### TEXT EXCERPT
○ ○ ○

Statistics and Data Science Seminar
Boxiang Wang
University of Iowa
CESME: High-Dimensional Clustering via Latent Semiparametric Mixture Models
Abstract: Cluster analysis is a fundamental task in machine learning. Several clustering algorithms have been extended to handle high-dimensional data by incorporating a sparsity constraint in the estimation of a mixture of Gaussian models. Though it makes some neat theoretical analysis possible, this type of approach is arguably restrictive for many applications. In this talk, I will introduce a novel latent variable transformation mixture model for clustering in which a mixture of Gaussians is assumed after some unknown monotone data transformation. A new clustering algorithm named CESME is developed for high-dimensional clustering under the assumption that optimal clustering admits a sparsity structure. The use of unspecified transformation makes the model far more flexible than the classical mixture of Gaussians. On the other hand, the transformation also brings quite a few technical challenges to the model estimation as well as the theoretical analysis of CESME. I will present a comprehensive analysis of CESME including identifiability, initialization, algorithmic convergence, and statistical guarantees on clustering. In addition, the convergence analysis has revealed an interesting algorithmic phase transition for CESME, which has also been noted for the EM algorithm in the literature. Leveraging such a transition, a data-adaptive procedure is developed and substantially improves the computational efficiency of CESME. Extensive numerical study and real data analysis show that CESME outperforms the existing high-dimensional clustering algorithms including CHIME, sparse spectral clustering, sparse K-means, sparse convex clustering, and IF-PCA.
Wednesday April 12, 2023 at 4:00 PM in 636 SEO

○ ○ ○

### EXTRACTED INFORMATION

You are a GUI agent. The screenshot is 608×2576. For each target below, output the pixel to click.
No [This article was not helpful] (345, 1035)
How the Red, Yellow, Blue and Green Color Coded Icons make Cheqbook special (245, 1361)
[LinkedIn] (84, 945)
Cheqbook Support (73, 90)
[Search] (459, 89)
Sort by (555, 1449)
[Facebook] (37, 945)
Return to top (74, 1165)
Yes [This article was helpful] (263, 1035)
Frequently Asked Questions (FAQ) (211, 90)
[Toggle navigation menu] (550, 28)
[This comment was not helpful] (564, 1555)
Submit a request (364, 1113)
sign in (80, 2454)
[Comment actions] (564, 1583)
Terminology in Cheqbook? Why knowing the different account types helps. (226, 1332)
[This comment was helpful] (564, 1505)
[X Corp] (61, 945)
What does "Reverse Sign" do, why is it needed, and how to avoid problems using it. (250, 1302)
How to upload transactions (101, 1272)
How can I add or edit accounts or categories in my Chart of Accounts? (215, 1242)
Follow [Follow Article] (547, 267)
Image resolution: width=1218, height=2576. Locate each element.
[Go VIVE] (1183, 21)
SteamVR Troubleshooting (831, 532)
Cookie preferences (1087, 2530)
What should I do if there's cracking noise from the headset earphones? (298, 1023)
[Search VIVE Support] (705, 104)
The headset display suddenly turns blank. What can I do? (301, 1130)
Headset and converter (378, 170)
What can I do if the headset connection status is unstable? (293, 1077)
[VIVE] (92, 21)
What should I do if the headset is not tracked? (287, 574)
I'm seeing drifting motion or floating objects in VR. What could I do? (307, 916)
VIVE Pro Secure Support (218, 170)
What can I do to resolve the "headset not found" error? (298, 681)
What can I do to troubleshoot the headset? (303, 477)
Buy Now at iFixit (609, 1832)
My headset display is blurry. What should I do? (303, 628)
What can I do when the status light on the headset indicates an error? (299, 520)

○ ○ ○

According to the seminar announcement, on what day, at what time, and in what room is the talk held?

### EXPECTED OUTPUT
Wednesday, April 12, 2023, at 4:00 PM in 636 SEO.